%%

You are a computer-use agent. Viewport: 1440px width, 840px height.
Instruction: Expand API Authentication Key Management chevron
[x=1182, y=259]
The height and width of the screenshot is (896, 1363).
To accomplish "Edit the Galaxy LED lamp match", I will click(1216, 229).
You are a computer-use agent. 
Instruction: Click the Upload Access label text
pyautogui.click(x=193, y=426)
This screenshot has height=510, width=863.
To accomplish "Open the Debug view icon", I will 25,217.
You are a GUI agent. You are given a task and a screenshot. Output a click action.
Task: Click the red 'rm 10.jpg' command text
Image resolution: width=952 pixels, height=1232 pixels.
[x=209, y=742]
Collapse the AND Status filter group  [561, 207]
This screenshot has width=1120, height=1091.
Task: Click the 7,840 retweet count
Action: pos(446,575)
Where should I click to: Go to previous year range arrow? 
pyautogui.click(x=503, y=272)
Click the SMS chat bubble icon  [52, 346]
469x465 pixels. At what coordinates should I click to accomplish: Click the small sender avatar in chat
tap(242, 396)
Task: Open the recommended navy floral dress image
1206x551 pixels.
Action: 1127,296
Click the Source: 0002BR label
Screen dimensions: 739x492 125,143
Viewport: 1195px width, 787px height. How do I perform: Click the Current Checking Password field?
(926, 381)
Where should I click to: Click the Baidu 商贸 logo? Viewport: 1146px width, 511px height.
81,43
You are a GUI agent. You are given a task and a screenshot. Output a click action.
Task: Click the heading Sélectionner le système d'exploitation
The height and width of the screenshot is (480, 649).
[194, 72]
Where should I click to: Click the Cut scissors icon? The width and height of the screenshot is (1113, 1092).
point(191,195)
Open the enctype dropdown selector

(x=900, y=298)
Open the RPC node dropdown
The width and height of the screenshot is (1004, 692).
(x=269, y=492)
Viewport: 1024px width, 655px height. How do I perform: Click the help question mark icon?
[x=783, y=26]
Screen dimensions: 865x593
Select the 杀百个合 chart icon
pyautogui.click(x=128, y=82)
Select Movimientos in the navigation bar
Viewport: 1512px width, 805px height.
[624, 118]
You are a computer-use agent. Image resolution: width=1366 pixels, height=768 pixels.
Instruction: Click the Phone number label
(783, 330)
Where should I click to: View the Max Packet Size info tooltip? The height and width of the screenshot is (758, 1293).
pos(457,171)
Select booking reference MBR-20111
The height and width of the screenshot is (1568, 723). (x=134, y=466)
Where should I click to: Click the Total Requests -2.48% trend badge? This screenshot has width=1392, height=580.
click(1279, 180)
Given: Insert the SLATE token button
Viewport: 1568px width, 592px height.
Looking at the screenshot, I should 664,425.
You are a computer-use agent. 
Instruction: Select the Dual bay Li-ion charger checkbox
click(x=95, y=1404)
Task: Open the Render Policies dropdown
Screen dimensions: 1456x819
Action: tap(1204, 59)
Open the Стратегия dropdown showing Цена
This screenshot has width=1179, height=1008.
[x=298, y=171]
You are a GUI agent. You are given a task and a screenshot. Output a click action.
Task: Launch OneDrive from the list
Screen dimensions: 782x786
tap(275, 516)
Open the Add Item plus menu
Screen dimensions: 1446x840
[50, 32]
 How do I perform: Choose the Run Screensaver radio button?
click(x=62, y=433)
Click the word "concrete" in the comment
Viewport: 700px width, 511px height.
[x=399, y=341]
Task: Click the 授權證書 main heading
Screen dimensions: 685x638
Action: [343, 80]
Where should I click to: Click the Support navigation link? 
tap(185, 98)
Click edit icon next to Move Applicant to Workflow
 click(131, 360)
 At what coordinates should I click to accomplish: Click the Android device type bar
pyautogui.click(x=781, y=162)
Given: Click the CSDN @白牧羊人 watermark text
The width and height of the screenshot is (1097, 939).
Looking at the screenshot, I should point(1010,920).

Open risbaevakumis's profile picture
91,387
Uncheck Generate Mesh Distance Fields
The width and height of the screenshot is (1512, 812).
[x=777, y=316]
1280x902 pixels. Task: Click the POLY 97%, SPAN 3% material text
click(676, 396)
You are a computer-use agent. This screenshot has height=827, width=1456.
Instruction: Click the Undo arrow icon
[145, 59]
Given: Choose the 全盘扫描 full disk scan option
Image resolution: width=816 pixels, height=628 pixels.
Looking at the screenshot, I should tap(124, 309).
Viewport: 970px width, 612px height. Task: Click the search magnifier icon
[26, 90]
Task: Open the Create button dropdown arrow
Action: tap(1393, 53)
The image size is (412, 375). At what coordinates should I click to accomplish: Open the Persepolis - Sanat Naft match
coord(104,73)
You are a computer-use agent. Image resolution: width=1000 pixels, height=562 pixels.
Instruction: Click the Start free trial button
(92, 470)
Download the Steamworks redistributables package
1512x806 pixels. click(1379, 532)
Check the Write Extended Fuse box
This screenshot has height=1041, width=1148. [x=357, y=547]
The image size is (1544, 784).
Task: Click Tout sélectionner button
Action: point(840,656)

%%

## Your goal
Recast the lines from the start through the line containing "I will 25,217." as a numbered list, leaving out any blank lines.

## Completed exercise
1. You are a computer-use agent. Viewport: 1440px width, 840px height.
2. Instruction: Expand API Authentication Key Management chevron
3. [x=1182, y=259]
4. The height and width of the screenshot is (896, 1363).
5. To accomplish "Edit the Galaxy LED lamp match", I will click(1216, 229).
6. You are a computer-use agent. 
7. Instruction: Click the Upload Access label text
8. pyautogui.click(x=193, y=426)
9. This screenshot has height=510, width=863.
10. To accomplish "Open the Debug view icon", I will 25,217.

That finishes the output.